What does it mean to be exempt from overtime in Minnesota?
An employee is “exempt” only when the position simultaneously satisfies a salary level, a salary basis, and one of the recognized duties tests under federal law, with parallel state recognition under Minn. Stat. § 177.23 subd. 7. If any one of the three tests fails, the employee is nonexempt and is owed overtime under both 29 U.S.C. § 207 and Minn. Stat. § 177.25.

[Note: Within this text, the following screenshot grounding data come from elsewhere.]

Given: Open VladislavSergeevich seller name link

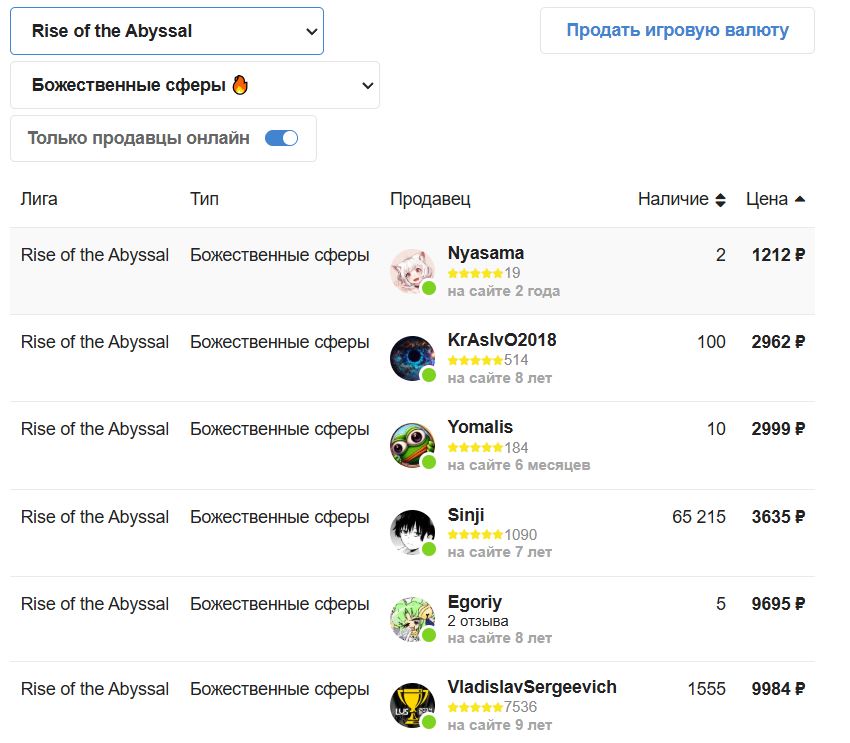Looking at the screenshot, I should pos(532,687).
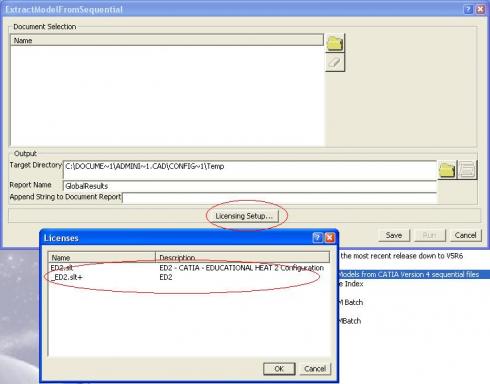Close the Licenses dialog
The width and height of the screenshot is (490, 384).
pos(329,238)

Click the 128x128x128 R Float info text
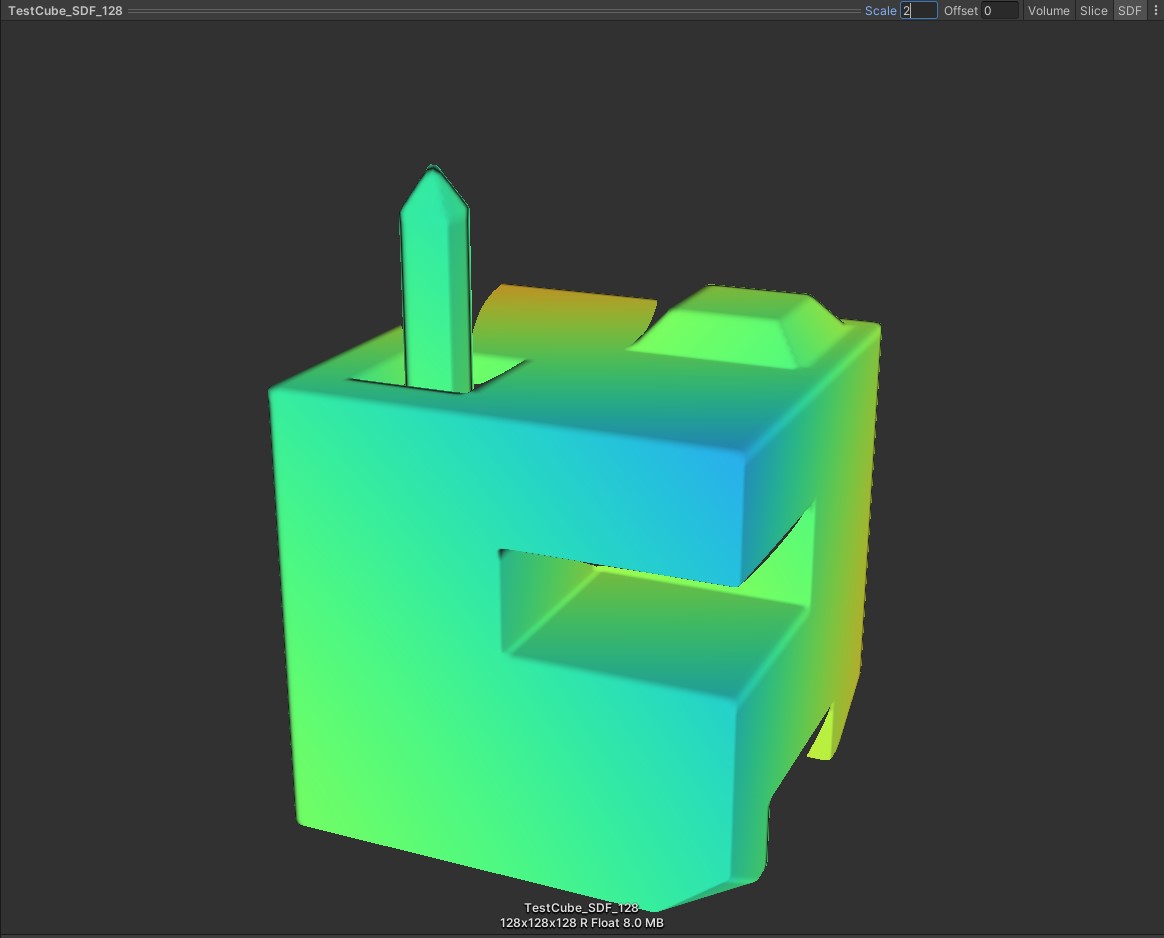[x=582, y=922]
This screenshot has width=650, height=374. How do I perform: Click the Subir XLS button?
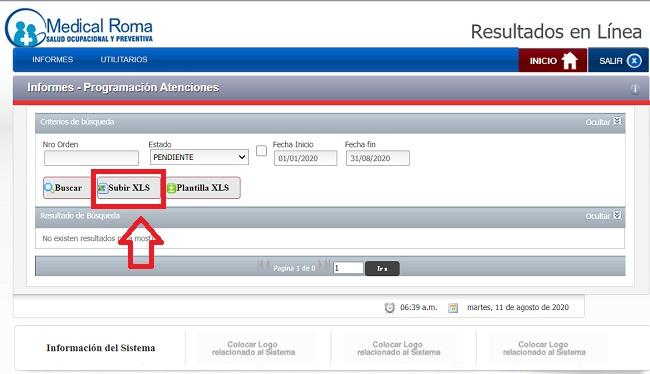pos(129,188)
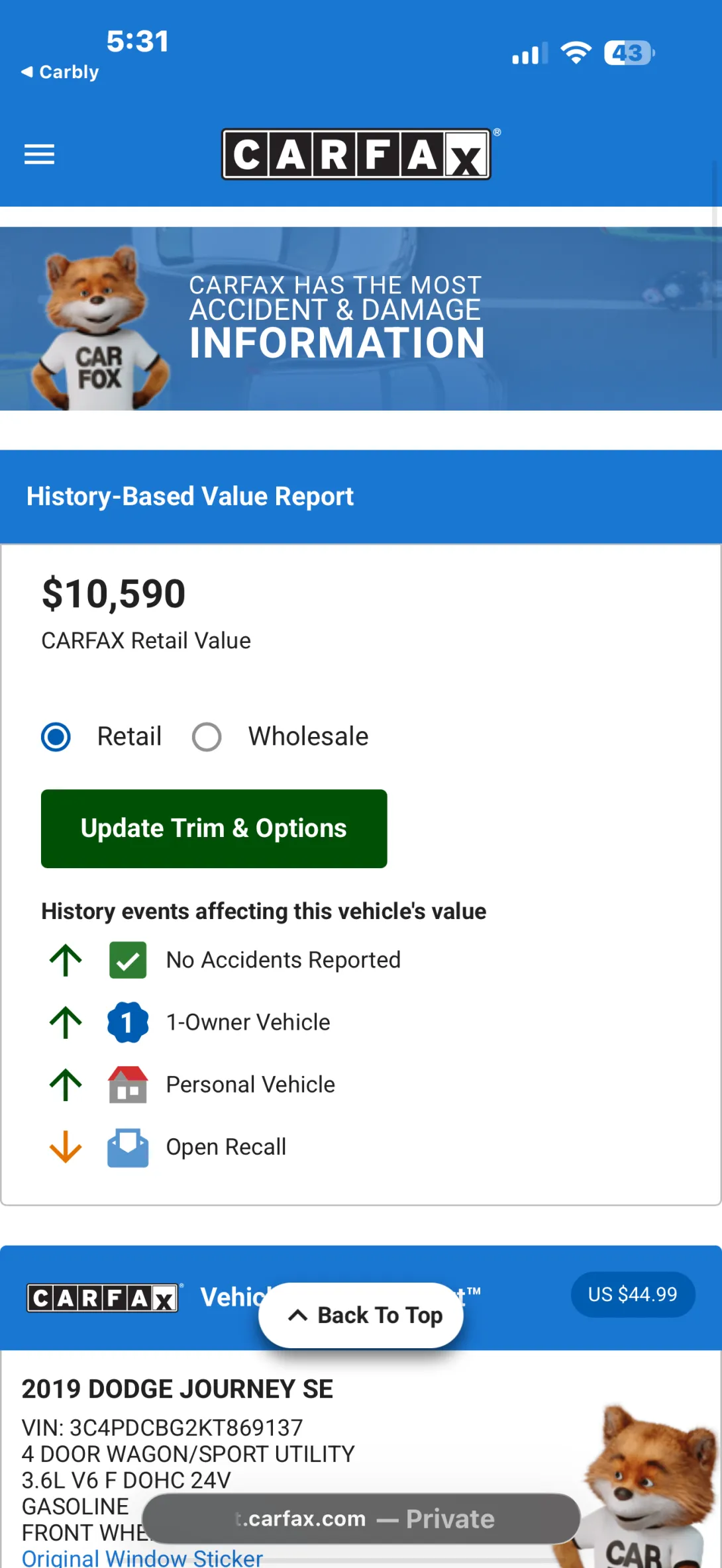
Task: Select the Wholesale radio button
Action: (207, 736)
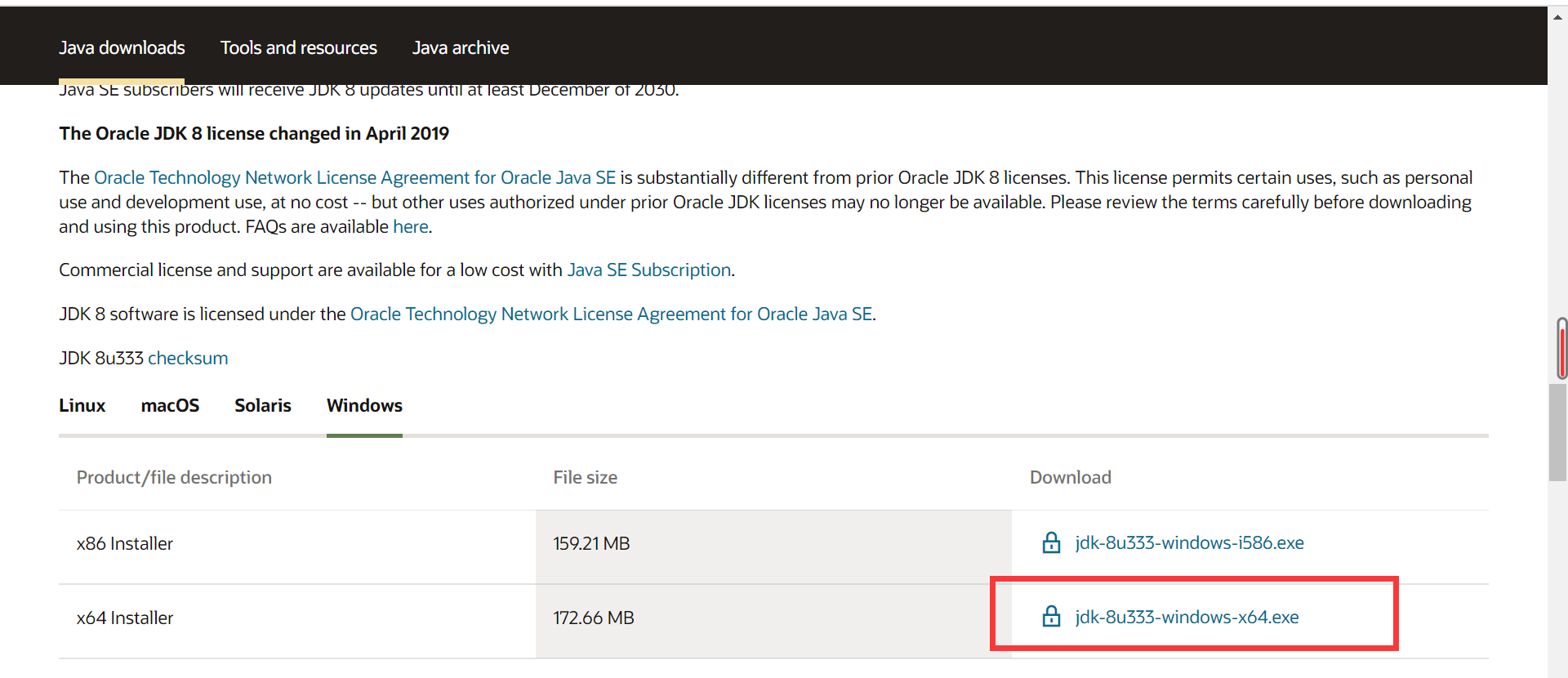This screenshot has height=678, width=1568.
Task: Download jdk-8u333-windows-x64.exe installer link
Action: click(x=1187, y=618)
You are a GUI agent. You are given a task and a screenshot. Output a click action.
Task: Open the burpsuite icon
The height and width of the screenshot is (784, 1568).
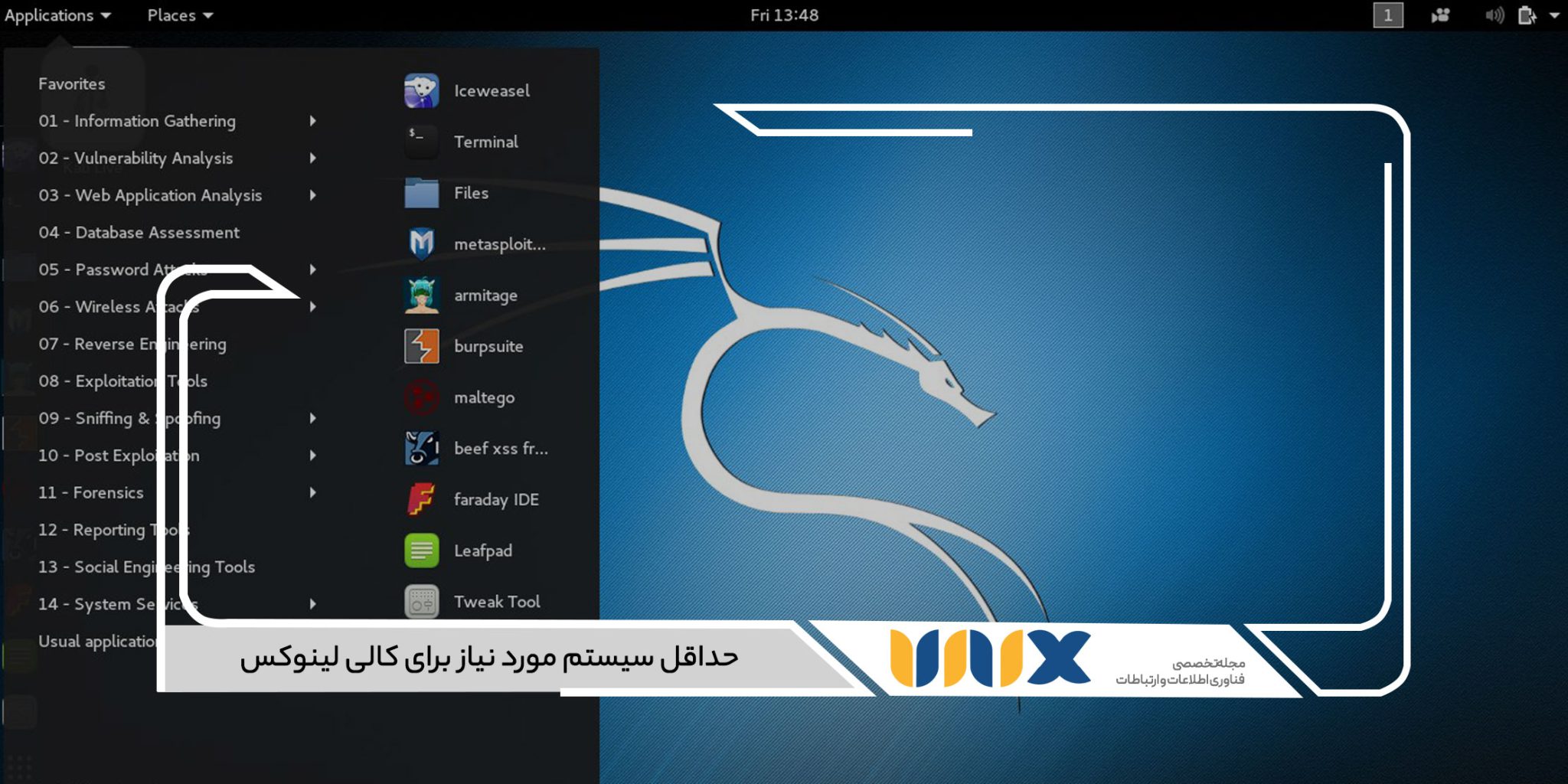coord(421,346)
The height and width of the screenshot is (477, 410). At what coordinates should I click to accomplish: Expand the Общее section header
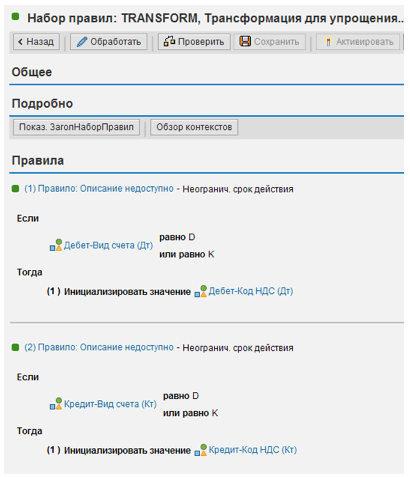coord(32,72)

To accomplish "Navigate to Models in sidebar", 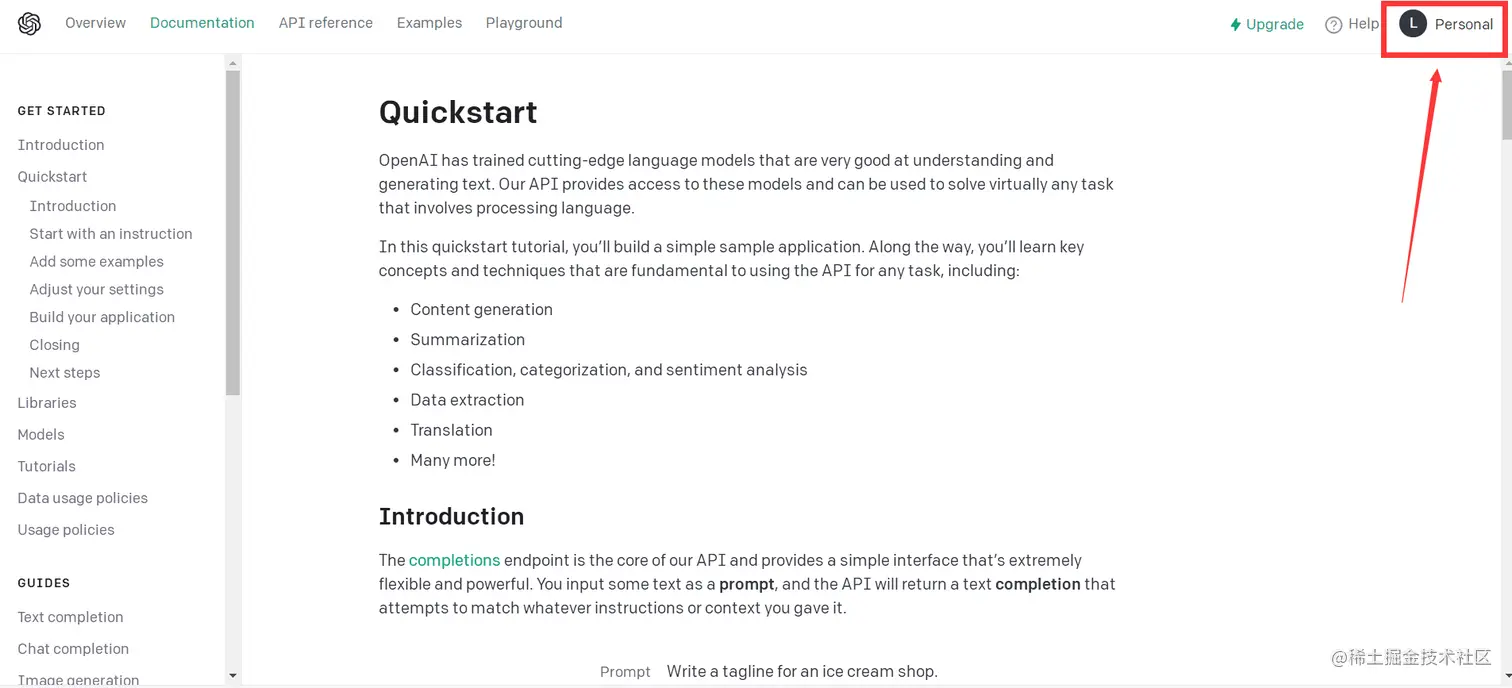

The recognized federal exemption categories under 29 U.S.C. § 213(a) are executive, administrative, professional, outside sales, and computer employees, each defined by its own duties regulation in 29 C.F.R. Part 541. Minnesota’s § 177.23 subd. 7(6) tracks the federal categories by exempting individuals “in a bona fide executive, administrative, or professional capacity,” and outside salespeople “who conduct no more than 20 percent of sales on the premises of the employer.” Minnesota does not maintain its own salary thresholds or duties regulations; the federal definitions effectively govern who falls in the state exemption.
In my practice, the recurring pattern is a CEO who has labeled a position “salaried exempt” based on the salary alone, without ever running the duties test. That single oversight is the source of most misclassification exposure I see.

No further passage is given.